I was going to write and post a piece on being a dick on and around college campuses, plus one on the role of the wonderweb in our culture. I will still do that, I promise, but something on my facebook page caught my eye. Well, two somethings really. You see, my network of friends tends to use the site as a way to share news, ideas, artwork and other little items. This is particularly true for my gigantic extended family. Often, facebook serves the function of a huge breakfast table for us, where we are constantly passing the paper back and forth and discussing its contents (O.K. I admit it’s usually more like bickering than discussing, but you get the point). Anyway, given the content of these two items, and the reaction they prompted in me, I felt as though it would be worth it to put those other posts on hold and discuss something urgent.

In the course of 20 minutes, two separate news articles have popped up on my newsfeed.
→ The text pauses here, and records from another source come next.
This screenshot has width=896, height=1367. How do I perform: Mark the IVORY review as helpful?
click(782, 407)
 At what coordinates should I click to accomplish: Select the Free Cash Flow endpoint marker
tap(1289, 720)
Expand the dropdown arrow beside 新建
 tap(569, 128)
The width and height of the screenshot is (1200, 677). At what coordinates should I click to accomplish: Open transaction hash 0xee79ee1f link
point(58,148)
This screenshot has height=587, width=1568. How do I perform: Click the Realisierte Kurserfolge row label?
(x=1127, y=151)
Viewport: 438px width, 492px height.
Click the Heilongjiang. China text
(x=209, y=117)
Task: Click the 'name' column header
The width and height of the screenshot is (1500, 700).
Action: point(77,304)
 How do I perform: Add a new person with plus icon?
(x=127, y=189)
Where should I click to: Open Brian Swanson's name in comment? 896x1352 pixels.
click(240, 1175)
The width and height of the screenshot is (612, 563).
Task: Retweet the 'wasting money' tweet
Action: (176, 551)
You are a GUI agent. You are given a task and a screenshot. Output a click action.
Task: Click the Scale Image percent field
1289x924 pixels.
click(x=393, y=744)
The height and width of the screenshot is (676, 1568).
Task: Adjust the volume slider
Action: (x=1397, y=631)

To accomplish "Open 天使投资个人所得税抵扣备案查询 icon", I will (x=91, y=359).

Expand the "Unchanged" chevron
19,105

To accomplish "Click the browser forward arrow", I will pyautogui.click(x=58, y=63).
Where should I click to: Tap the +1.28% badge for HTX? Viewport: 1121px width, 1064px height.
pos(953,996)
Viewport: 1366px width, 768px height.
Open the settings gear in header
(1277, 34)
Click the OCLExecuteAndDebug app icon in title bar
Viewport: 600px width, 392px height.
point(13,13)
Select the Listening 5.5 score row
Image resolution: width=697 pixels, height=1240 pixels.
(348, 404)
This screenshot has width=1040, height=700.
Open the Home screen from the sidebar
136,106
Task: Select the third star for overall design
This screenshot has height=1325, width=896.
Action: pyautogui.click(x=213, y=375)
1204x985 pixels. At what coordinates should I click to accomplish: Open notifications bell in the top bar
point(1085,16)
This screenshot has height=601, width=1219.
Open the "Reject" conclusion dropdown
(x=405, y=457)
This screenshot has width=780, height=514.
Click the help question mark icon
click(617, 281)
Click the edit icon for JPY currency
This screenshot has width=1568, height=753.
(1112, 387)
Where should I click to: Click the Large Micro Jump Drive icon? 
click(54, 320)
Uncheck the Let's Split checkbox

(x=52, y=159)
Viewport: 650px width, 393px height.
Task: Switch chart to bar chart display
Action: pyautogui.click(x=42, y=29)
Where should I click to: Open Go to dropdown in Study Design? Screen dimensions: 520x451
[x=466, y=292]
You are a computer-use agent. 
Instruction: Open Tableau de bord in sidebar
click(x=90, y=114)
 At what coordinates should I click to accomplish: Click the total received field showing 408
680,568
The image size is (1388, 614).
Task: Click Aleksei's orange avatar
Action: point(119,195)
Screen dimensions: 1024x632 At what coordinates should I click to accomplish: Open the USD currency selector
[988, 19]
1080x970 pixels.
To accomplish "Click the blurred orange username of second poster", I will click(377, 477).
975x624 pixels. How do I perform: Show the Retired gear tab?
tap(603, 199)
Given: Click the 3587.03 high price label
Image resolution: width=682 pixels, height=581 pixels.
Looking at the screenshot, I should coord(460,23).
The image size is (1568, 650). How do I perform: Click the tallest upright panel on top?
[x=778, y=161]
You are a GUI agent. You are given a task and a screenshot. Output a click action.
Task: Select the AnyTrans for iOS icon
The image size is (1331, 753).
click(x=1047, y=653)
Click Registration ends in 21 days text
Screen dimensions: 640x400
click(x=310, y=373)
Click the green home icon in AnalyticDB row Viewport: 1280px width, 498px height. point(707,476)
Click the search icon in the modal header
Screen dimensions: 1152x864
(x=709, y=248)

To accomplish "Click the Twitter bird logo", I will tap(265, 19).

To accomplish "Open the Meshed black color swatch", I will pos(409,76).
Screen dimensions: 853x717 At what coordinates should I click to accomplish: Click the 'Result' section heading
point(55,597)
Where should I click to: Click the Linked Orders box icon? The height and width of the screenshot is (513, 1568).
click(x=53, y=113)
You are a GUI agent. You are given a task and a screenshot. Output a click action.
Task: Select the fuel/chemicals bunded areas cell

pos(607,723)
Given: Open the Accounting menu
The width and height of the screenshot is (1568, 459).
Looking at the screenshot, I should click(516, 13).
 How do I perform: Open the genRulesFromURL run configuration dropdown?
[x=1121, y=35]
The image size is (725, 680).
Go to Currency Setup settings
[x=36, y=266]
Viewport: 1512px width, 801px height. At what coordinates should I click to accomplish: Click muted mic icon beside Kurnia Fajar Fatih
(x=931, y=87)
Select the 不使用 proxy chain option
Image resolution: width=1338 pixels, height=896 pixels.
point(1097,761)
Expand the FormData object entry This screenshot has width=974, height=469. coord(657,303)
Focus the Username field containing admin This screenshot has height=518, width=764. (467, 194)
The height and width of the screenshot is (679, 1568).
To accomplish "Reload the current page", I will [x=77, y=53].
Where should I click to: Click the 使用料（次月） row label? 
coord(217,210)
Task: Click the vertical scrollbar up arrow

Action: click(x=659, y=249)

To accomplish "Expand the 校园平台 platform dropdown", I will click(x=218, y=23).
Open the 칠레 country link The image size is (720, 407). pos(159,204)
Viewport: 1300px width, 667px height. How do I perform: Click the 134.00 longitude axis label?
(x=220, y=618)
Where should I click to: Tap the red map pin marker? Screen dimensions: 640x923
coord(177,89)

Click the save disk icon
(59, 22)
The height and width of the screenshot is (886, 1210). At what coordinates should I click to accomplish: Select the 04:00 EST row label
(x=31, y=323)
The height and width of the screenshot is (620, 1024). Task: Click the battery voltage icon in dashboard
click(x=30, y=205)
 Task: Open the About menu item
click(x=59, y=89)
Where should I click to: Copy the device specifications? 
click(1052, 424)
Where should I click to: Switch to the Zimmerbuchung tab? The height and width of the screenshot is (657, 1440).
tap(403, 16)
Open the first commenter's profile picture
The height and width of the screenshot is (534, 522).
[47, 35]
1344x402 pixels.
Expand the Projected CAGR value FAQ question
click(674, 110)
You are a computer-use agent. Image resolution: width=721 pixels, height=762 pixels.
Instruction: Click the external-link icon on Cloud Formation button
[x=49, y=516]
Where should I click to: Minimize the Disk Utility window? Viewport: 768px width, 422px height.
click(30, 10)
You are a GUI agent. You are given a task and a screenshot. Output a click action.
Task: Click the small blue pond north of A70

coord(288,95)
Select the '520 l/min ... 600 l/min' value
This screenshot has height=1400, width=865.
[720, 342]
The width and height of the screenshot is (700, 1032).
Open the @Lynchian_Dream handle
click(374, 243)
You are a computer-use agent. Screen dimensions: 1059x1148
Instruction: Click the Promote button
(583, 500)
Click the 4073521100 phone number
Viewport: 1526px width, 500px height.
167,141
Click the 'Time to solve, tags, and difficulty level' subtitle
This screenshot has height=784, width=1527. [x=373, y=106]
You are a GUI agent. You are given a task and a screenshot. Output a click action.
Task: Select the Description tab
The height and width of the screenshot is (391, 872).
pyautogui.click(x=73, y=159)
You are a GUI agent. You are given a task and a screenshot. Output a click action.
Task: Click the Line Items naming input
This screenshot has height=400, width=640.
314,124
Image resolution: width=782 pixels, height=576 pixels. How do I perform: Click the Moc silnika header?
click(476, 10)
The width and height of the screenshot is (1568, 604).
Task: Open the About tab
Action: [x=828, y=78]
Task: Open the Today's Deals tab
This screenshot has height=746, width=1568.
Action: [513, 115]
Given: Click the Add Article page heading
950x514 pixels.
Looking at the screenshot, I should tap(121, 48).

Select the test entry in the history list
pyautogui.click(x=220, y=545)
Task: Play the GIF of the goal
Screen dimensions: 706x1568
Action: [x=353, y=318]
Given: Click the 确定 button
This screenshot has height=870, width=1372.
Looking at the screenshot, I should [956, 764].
Both detail the suicides of thirteen year old boys who were bullied by classmates and other peers. One, a young gay man, hanged himself in his backyard and spent nine days on life support before dying. The other shot himself in the head after enduring years of bullying*. I cannot state the following enough: They. Were. Both. Just. Thirteen. Years. Old. Take a minute and let that sink in. Imagine yourself at thirteen. Imagine the thirteen year olds you know now. Imagine anyone at that age deciding that their entire futures could hold nothing for them outside the pain of being bullied. Now, what are you going to do about that?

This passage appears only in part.